● **Text provided**
Int J Curr Pharm Res, Vol 8, Issue 2, 21-23 Original Article
ANTIMICROBIAL SCREENING OF THE LEAF EXTRACTS OF BACOPA MONNIERI (L) PENNELL
MAYA VERMA
Department of Botany, University of Rajasthan, Jaipur
Email: maya25verma@yahoo.com
Received: 20 Jan 2016, Revised and Accepted: 14 Mar 2016
ABSTRACT
Objective: To investigate the antibacterial efficacy of leaves of Bacopa monnieri (L.) Pennell
Methods: The present study evaluates the anti-microbial activity of Bacopa monnieri against selected bacterial strains (E. coli, E. coli K 88,Klebsiella pneumoniae, Proteus vulgaris, Bacillus subtilis UC 564,B. pumilus 8241,B. licheniformis, Staphylococcus aureus ATCC 6571,Streptococcus faecalis 52,Enterococcus faecalis ATCC 29212,Pseudomonas aeruginosa, Salmonella typhii 62,Shigella dysenteriae 3,S. flexneri E0 3429,S. sonnei E0 8869) and fungal cultures of Aspergillus niger and candida albicans using disc diffusion assay.
Results: Methanol extract has maximum (24±0.5) inhibitory effect against Staphylococcus aureus ATCC 6571 at a concentration of 15 mg/ml,which is followed by Streptococcus faecalis 52 (22±0.0) and Klebsiella pneumoniae (22±0.2) at the same concentration.
Conclusion: The results showed maximum antifungal activity against C. albicans which was followed by A. niger.
Keywords: Bacopa, Antimicrobial activity, Disc diffusion
© 2016 The Authors. Published by Innovare Academic Sciences Pvt Ltd. This is an open access article under the CC BY license (http://creativecommons.org/licenses/by/4.0/)

● **Input data**
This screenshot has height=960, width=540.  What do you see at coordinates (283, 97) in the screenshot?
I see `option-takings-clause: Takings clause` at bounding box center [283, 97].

● **What to do**
**1.** Retype the Bacopa monnieri abstract, starting with "Keywords: Bacopa, Antimicrobial" and going on through "BY license (http://creativecommons.org/licenses/by/4.0/)".
**2.** Which keywords does the Bacopa monnieri abstract give?
**3.** Do these statements agree with the Bacopa monnieri abstract? Answer yes or no for each and quote the words that decide it. (a) The study used a disc diffusion assay. (b) The methanol extract had its strongest effect against Klebsiella pneumoniae. (c) Antifungal activity was greater against A. niger than against C. albicans.
The listing isn't needed for anything here.

● **Solutions by task**
**1.**
Keywords: Bacopa, Antimicrobial activity, Disc diffusion
© 2016 The Authors. Published by Innovare Academic Sciences Pvt Ltd. This is an open access article under the CC BY license (http://creativecommons.org/licenses/by/4.0/)

**2.** Bacopa; Antimicrobial activity; Disc diffusion

**3.**
(a) Yes: "using disc diffusion assay."
(b) No: "Methanol extract has maximum (24±0.5) inhibitory effect against Staphylococcus aureus ATCC 6571"
(c) No: "maximum antifungal activity against C. albicans which was followed by A. niger."